Aurélie Filippetti,
Ministère de la culture et de la communication •
20 sept. 2016Le ministère de la culture et de la communication attache une grande importance au rôle des instances scientifiques consultatives que sont le conseil national de la recherche archéologique (CNRA) et les commissions interrégionales de la recherche archéologique (CIRA), qui deviendront les commissions territoriales de la recherche archéologique (CTRA), une fois adopté le projet de loi relatif à la liberté de la création, à l'architecture et au patrimoine.

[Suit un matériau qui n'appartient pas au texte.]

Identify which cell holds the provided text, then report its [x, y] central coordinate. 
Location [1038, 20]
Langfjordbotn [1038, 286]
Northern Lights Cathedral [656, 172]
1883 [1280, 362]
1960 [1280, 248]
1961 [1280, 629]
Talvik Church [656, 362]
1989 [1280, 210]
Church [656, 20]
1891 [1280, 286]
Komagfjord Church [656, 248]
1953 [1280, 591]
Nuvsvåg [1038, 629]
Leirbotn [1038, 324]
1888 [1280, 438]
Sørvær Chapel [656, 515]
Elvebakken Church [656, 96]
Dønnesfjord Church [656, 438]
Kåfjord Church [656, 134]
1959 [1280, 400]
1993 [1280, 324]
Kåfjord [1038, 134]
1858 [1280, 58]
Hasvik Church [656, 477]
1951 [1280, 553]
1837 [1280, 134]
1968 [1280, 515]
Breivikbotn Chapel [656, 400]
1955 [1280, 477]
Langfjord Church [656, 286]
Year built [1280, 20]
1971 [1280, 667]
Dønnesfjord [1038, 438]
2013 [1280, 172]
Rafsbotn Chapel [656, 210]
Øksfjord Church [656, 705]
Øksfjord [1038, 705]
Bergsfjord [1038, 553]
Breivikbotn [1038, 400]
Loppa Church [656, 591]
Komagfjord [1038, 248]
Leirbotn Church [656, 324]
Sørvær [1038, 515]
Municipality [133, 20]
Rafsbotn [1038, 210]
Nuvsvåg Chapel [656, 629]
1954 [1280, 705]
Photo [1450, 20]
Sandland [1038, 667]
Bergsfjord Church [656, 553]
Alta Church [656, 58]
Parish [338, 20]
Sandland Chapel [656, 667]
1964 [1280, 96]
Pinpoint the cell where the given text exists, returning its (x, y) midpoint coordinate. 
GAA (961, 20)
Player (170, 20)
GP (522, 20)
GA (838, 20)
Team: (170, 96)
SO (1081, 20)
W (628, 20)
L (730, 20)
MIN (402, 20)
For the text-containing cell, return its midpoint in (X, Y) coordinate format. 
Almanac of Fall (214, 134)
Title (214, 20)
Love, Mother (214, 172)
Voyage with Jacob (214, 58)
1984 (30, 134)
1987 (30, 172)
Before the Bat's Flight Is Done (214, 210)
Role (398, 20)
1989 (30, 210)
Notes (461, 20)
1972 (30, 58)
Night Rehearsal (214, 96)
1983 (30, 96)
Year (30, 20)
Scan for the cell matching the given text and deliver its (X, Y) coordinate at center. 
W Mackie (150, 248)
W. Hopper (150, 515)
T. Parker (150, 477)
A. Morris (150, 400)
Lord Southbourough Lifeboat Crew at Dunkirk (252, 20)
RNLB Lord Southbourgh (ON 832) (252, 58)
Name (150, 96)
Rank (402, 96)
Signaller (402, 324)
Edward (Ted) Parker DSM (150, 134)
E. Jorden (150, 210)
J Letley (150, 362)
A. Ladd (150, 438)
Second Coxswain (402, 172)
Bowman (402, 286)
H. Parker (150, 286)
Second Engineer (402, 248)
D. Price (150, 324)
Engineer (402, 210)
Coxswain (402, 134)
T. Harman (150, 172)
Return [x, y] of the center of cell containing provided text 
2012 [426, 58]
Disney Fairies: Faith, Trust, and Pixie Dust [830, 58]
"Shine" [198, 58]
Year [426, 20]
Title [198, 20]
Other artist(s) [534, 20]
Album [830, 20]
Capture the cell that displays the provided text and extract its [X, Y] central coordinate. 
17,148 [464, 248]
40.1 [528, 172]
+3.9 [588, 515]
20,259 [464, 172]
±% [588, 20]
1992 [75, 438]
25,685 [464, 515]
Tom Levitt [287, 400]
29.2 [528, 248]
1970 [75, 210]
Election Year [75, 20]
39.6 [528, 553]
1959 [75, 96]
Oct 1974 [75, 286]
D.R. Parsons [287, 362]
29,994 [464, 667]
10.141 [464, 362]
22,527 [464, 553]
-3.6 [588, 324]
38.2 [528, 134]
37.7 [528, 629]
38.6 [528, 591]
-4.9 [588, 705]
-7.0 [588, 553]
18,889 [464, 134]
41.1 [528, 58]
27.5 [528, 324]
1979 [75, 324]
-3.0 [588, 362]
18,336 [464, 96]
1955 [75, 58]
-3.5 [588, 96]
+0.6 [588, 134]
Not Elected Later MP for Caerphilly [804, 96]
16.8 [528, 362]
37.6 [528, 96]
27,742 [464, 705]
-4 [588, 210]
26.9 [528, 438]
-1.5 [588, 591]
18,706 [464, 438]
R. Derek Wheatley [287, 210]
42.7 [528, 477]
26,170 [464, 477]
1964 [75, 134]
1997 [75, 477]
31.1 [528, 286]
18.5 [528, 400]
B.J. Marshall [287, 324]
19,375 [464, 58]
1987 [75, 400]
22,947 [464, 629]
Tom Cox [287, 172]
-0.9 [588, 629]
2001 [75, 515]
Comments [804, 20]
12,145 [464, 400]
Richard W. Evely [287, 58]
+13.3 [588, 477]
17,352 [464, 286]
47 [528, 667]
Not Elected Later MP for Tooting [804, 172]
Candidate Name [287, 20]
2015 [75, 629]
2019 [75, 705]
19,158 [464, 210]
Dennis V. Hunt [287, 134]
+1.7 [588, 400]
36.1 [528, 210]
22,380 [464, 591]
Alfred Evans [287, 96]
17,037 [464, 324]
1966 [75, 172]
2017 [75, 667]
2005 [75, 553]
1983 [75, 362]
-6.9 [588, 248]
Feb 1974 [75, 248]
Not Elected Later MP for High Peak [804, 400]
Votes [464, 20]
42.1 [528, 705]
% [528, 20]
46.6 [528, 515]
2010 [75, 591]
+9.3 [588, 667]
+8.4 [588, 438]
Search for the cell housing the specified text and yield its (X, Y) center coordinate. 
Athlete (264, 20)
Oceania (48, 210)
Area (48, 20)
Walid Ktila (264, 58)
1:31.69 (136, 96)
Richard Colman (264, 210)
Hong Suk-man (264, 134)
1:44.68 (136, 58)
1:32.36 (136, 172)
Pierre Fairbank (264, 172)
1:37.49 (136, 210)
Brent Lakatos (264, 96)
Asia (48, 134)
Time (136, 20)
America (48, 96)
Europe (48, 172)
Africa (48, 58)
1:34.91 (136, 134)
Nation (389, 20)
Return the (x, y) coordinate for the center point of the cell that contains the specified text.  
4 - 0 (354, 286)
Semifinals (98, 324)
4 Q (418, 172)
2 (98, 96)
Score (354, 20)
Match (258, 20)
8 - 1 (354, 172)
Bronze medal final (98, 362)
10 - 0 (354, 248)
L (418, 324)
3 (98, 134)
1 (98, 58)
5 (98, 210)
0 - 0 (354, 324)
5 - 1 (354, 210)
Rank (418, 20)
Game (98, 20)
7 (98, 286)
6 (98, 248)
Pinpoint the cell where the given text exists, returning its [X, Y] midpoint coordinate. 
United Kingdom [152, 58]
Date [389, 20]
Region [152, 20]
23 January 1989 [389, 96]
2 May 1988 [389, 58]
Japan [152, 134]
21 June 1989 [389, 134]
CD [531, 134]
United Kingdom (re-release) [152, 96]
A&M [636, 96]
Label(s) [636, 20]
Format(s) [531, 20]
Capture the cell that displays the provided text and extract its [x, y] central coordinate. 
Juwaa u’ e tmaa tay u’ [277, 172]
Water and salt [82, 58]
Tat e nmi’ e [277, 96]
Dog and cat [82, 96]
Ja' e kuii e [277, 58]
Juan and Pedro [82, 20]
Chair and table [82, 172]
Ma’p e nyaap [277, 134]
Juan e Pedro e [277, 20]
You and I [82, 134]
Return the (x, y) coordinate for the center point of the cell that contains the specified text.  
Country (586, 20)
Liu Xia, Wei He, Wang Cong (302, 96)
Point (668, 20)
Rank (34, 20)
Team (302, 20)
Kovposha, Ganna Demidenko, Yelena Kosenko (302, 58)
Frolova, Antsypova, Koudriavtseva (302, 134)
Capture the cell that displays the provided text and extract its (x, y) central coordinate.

Par leur composition et leurs missions, ces enceintes permettent de réunir l'ensemble des acteurs institutionnels de l'archéologie nationale, d'organiser des échanges sur les questions stratégiques intéressant la discipline et de garantir la qualité scientifique des interventions de l'État et de ses partenaires. Dans le cadre de l'examen du projet de loi relatif à la liberté de la création, à l'architecture et au patrimoine, le parlement a tenu ainsi à consacrer au niveau législatif ces instances scientifiques essentielles au dispositif de l'archéologie française. Par ailleurs, un lien entre le CNRA et les CIRA existe déjà au travers de la composition du Conseil national qui comprend 14 membres issus des CIRA, désignés par leur pair. Depuis fin 2012, l'ordre du jour des séances plénières comporte régulièrement un point dédié à l'actualité des CIRA et donne lieu à un exposé précis sur les dossiers d'importance ou sur des bilans thématiques. Le principe de sessions spécifiques réunissant les CIRA et le CNRA a été acté et se concrétise en général au moment du renouvellement de la composition des membres de ces instances, soit tous les 4 ans.